So once more the divine music rolls itself out into the blessed Name. We have heard the previous cadences as they came in their order; "Jesus our Lord, who was delivered because of our offences, and was raised again because of our justification" (iv. 25); "That grace might reign, through Jesus Christ our Lord" (v. 21); "The gift of God is eternal life, in Jesus Christ our Lord" (vi. 23); "I thank God, through Jesus Christ our Lord" (vii. 25). Like the theme of a fugue it has sounded on, deep and high; still, always, "our Lord Jesus Christ," who is all things, and in all, and for all, to His happy believing members. And now all is gathered up into this. Our "Righteousness, and Sanctification, and Redemption" (1 Cor. i. 33), the golden burthens of the third chapter, and the sixth, and the eighth, are all, in their living ultimate essence, "Jesus Christ our Lord." He makes every truth, every doctrine of peace and holiness, every sure premiss and indissoluble inference, to be life as well as light. He is pardon, and sanctity, and heaven. Here, finally, the Eternal Love is seen not as it were diffused into infinity, but gathered up wholly and for ever in Him. Therefore to be in Him is to be in It. It is to be within the clasp which surrounds the Beloved of the Father.

Some years ago we remember reading this passage, this close of the eighth chapter, under moving circumstances. On a cloudless January night, late arrived in Rome, we stood in the Coliseum, a party of friends from England. Orion, the giant with the sword, glimmered like a spectre, the spectre of persecution, above the huge precinct; for the full moon, high in the heavens, overpowered the stars.

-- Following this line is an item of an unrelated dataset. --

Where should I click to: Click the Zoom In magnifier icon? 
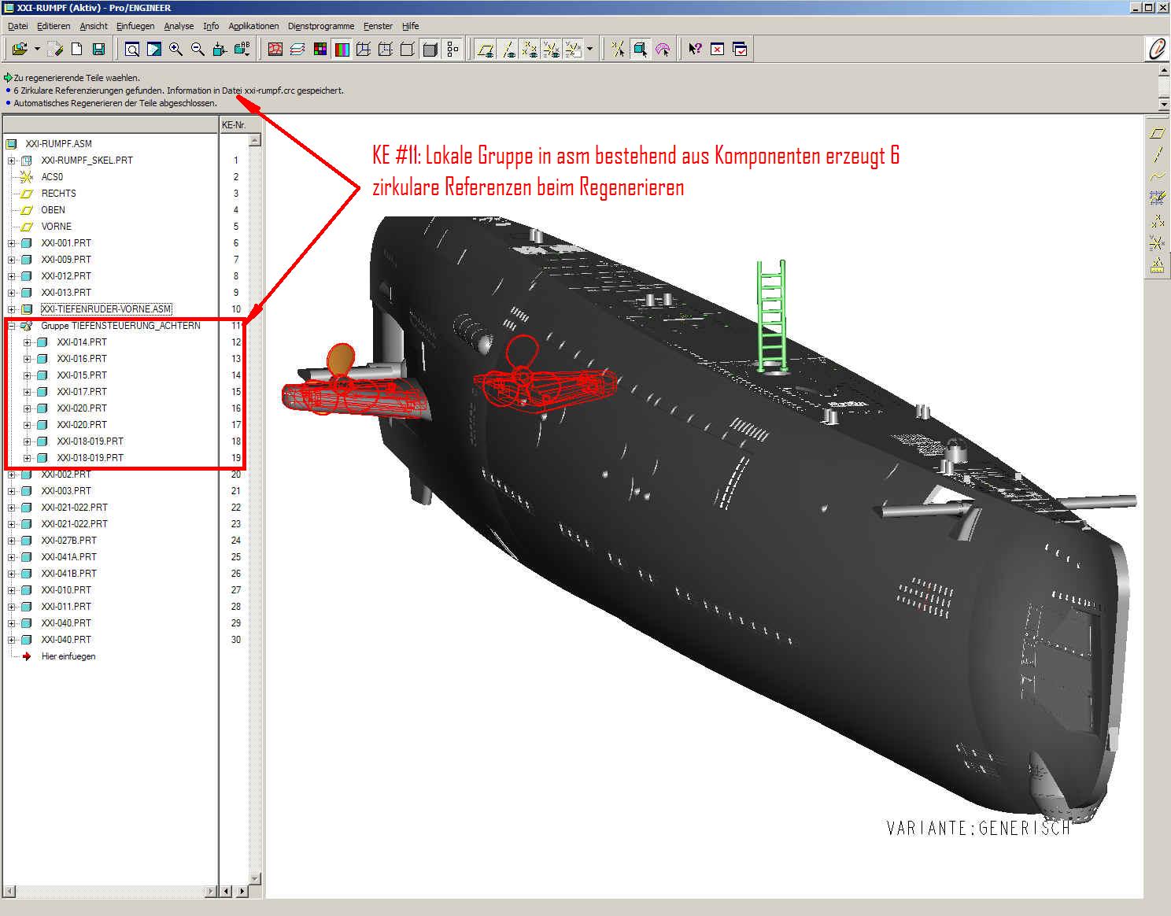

By its light we read from a little Testament these words, written so long ago to be read in that same City; written by the man whose dust now sleeps at Tre Fontane, where the executioner dismissed him to be with Christ; written to men and women some of whom at least, in all human likelihood, suffered in that same Amphitheatre, raised only twenty-two years after Paul wrote to the Romans, and soon made the scene of countless martyrdoms. "Do you want a relic?" said a Pope to some eager visitor. "Gather dust from the Coliseum; it is all the martyrs."